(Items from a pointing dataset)
------------------------------------------------------------------------

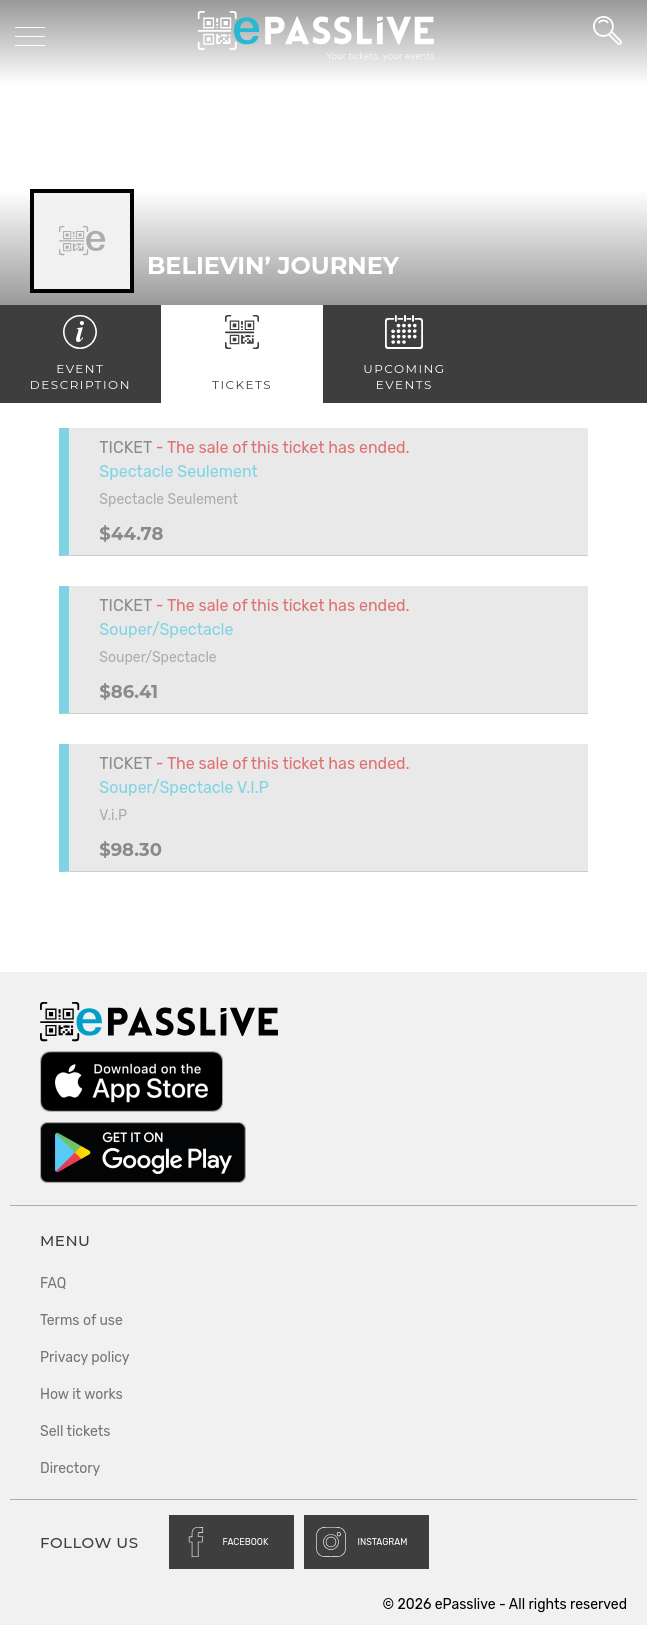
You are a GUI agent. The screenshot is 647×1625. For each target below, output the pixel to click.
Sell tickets (75, 1431)
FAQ (53, 1283)
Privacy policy (85, 1357)
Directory (70, 1468)
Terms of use (81, 1320)
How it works (81, 1394)
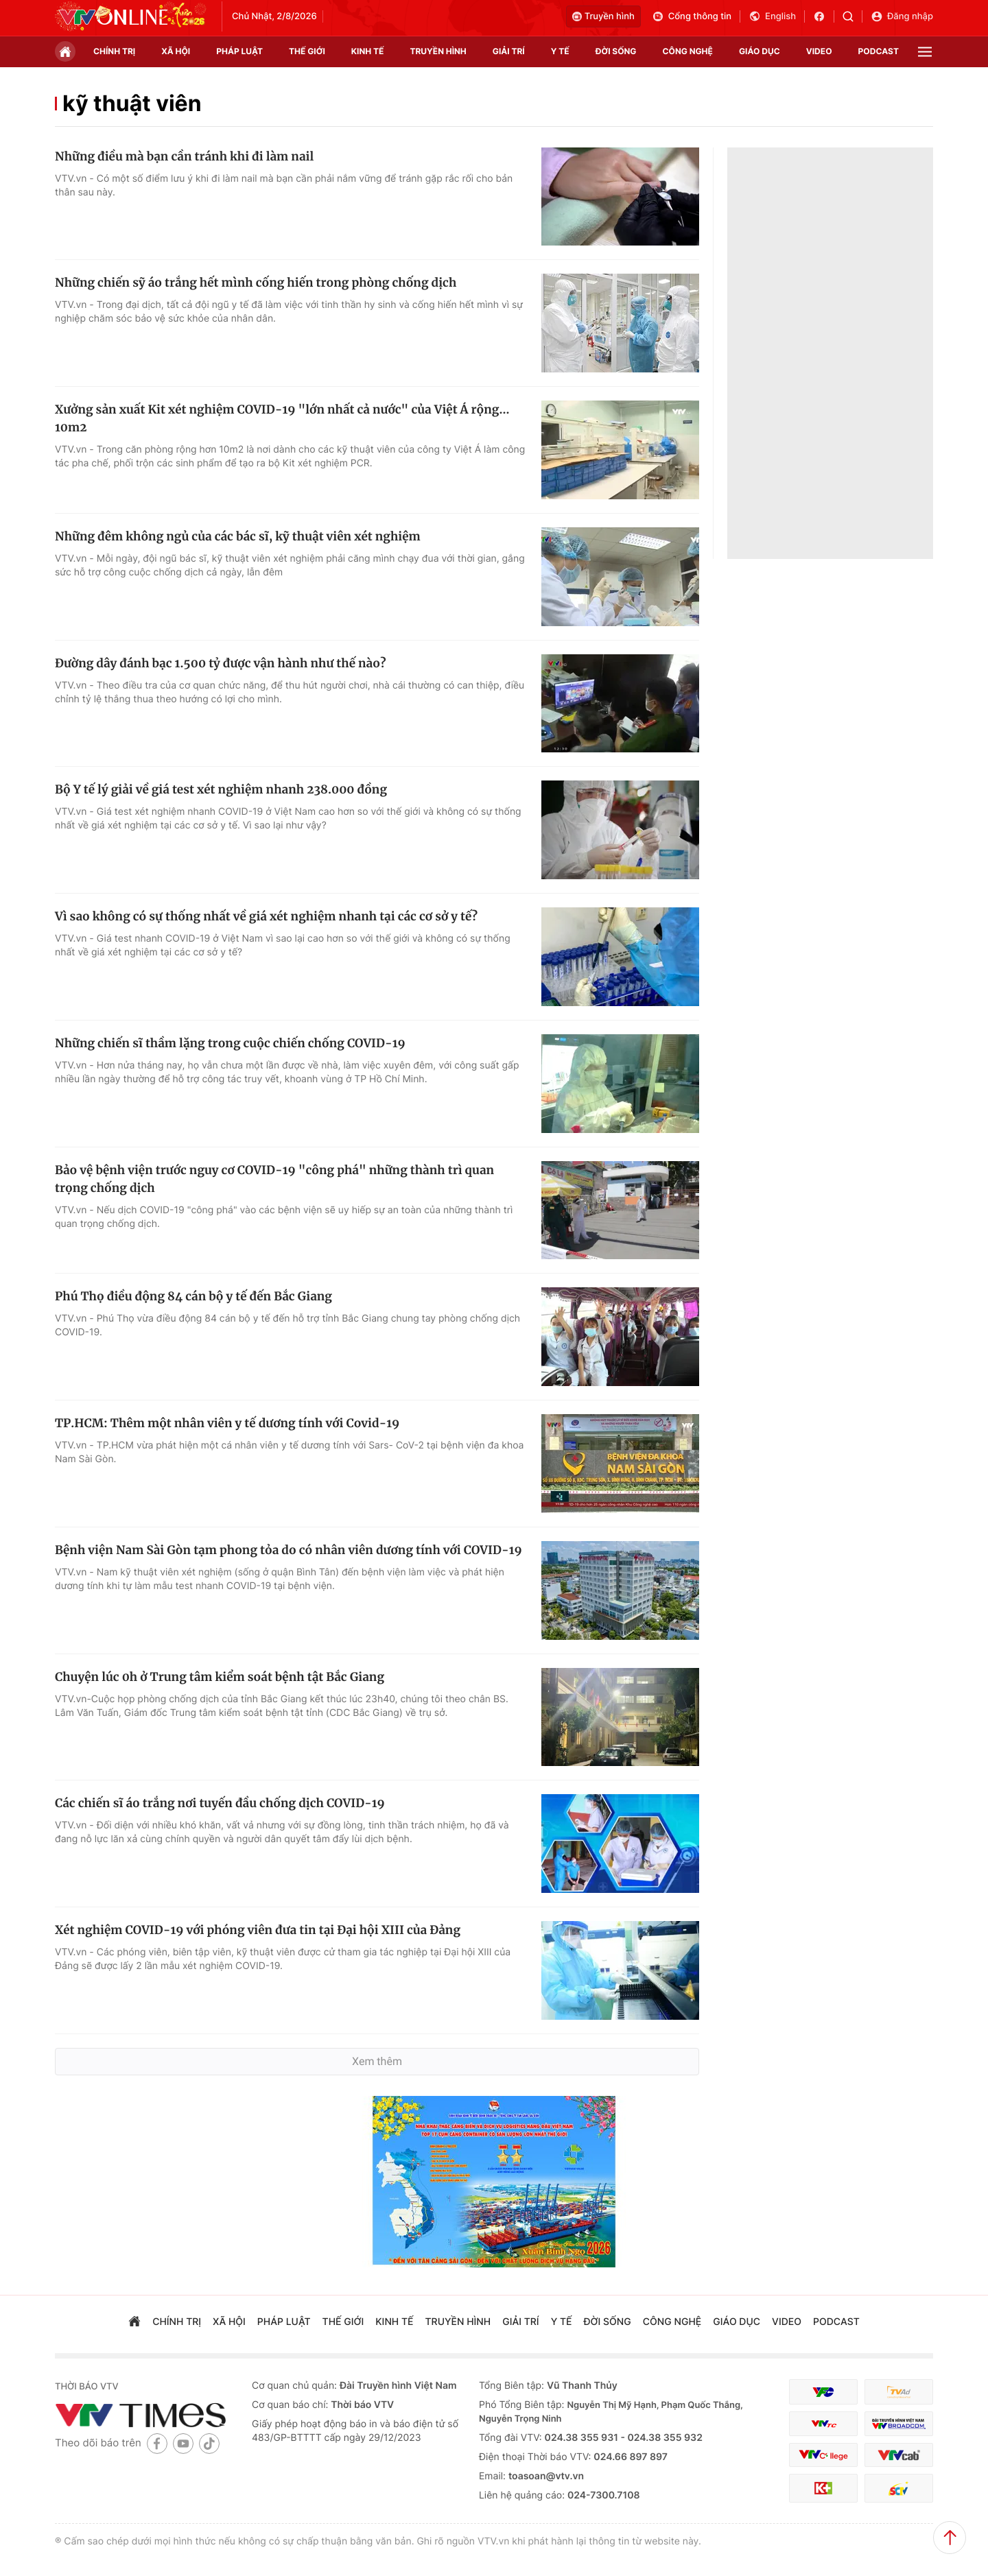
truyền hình (438, 51)
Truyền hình (603, 16)
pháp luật (239, 51)
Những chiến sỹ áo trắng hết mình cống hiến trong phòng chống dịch (255, 282)
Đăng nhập (902, 16)
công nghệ (688, 51)
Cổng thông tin (691, 16)
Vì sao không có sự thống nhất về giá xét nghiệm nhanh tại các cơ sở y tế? (266, 916)
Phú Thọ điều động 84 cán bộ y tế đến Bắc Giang (193, 1296)
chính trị (114, 51)
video (819, 51)
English (772, 16)
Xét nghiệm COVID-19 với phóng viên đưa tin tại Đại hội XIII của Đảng (257, 1929)
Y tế (560, 51)
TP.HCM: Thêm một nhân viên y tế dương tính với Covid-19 (227, 1423)
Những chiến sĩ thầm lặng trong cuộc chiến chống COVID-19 (230, 1043)
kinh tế (367, 51)
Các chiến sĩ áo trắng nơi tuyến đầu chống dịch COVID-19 (220, 1803)
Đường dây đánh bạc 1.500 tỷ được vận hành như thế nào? (220, 663)
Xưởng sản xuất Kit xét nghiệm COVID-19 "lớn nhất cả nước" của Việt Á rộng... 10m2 (282, 418)
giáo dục (759, 51)
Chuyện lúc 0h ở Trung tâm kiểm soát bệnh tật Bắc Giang (219, 1676)
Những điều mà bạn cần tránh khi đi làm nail (184, 156)
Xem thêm (377, 2061)
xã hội (175, 51)
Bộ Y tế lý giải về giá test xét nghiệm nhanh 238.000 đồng (221, 789)
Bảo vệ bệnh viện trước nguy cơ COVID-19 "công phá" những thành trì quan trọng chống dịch (274, 1178)
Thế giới (307, 51)
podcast (878, 51)
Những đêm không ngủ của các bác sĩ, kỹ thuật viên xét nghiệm (238, 536)
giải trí (509, 51)
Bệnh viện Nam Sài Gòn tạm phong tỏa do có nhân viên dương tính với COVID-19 (288, 1550)
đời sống (616, 51)
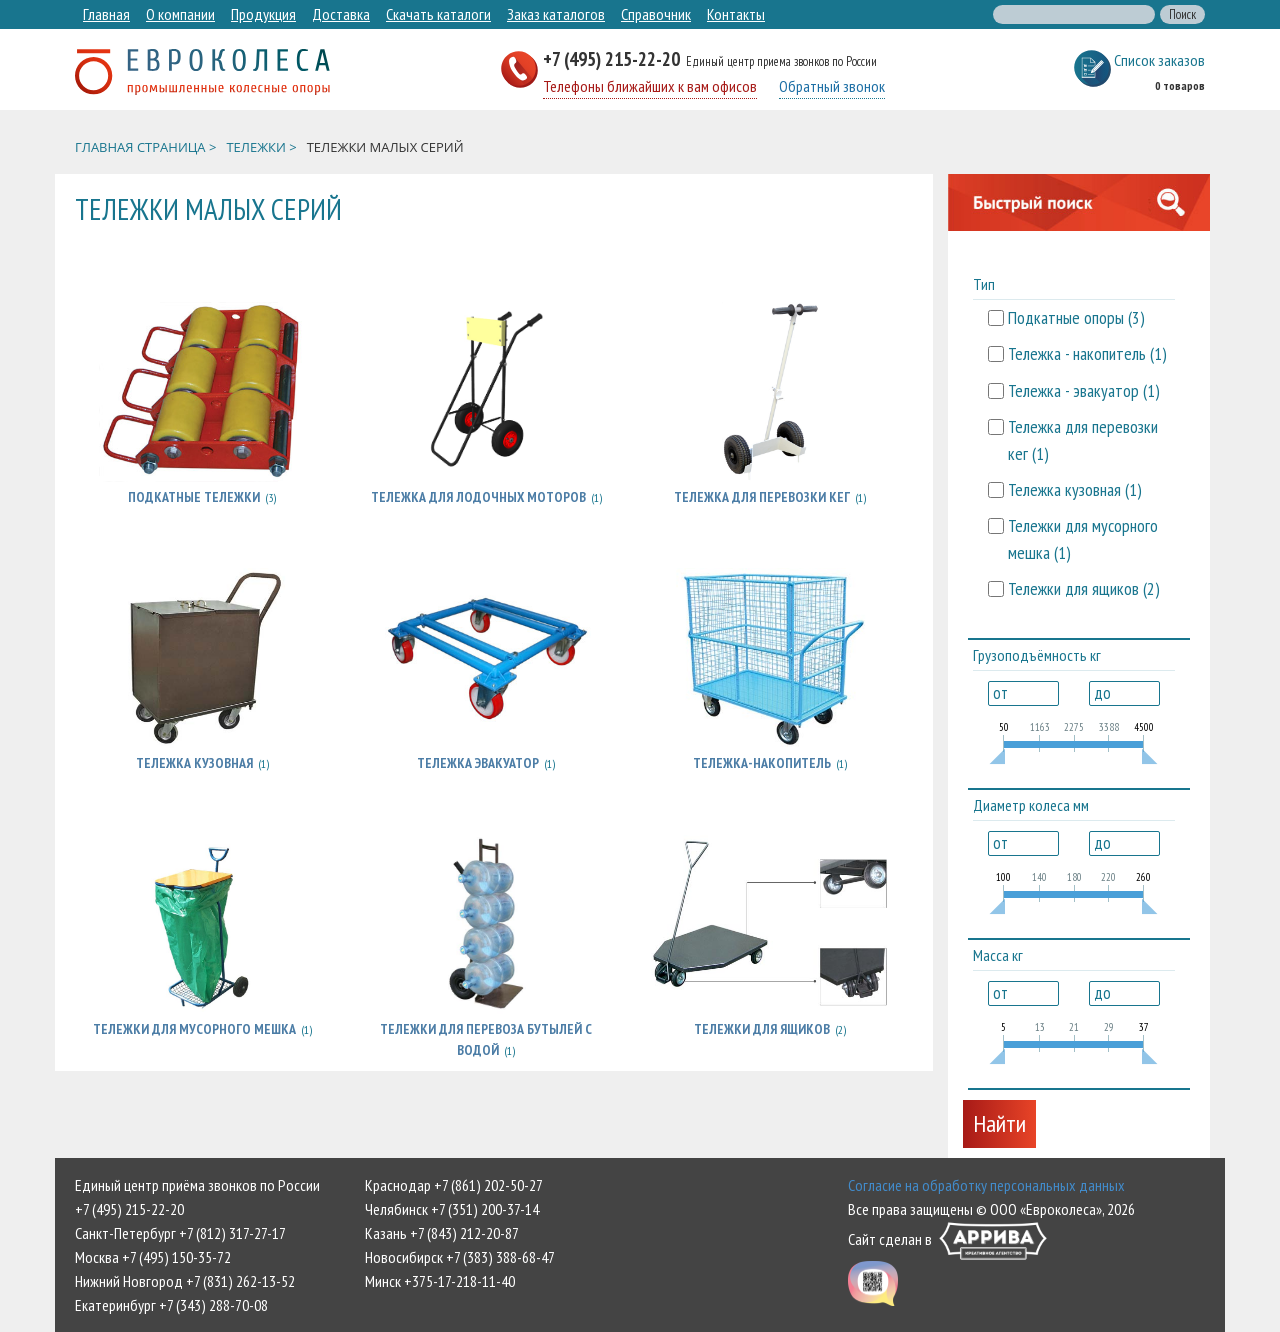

------------------------------------------------------------------------

> Request:
Copy out every item above word for word, leaving out the pictures.

> Task response:
You are a GUI agent. The screenshot is 647×1625. For each target below, output the pixel to click.
Sell tickets (75, 1431)
FAQ (53, 1283)
Privacy policy (85, 1357)
Directory (70, 1468)
Terms of use (81, 1320)
How it works (81, 1394)
truyền hình (438, 51)
Truyền hình (603, 16)
pháp luật (239, 51)
Những chiến sỹ áo trắng hết mình cống hiến trong phòng chống dịch (255, 282)
Đăng nhập (902, 16)
công nghệ (688, 51)
Cổng thông tin (691, 16)
Vì sao không có sự thống nhất về giá xét nghiệm nhanh tại các cơ sở y tế? (266, 916)
Phú Thọ điều động 84 cán bộ y tế đến Bắc Giang (193, 1296)
chính trị (114, 51)
video (819, 51)
English (772, 16)
Xét nghiệm COVID-19 với phóng viên đưa tin tại Đại hội XIII của Đảng (257, 1929)
Y tế (560, 51)
TP.HCM: Thêm một nhân viên y tế dương tính với Covid-19 (227, 1423)
Những chiến sĩ thầm lặng trong cuộc chiến chống COVID-19 (230, 1043)
kinh tế (367, 51)
Các chiến sĩ áo trắng nơi tuyến đầu chống dịch COVID-19 (220, 1803)
Đường dây đánh bạc 1.500 tỷ được vận hành như thế nào? (220, 663)
Xưởng sản xuất Kit xét nghiệm COVID-19 "lớn nhất cả nước" của Việt Á rộng... 10m2 (282, 418)
giáo dục (759, 51)
Chuyện lúc 0h ở Trung tâm kiểm soát bệnh tật Bắc Giang (219, 1676)
Những điều mà bạn cần tránh khi đi làm nail (184, 156)
Xem thêm (377, 2061)
xã hội (175, 51)
Bộ Y tế lý giải về giá test xét nghiệm nhanh 238.000 đồng (221, 789)
Bảo vệ bệnh viện trước nguy cơ COVID-19 "công phá" những thành trì quan trọng chống dịch (274, 1178)
Thế giới (307, 51)
podcast (878, 51)
Những đêm không ngủ của các bác sĩ, kỹ thuật viên xét nghiệm (238, 536)
giải trí (509, 51)
Bệnh viện Nam Sài Gòn tạm phong tỏa do có nhân viên dương tính với COVID-19 (288, 1550)
đời sống (616, 51)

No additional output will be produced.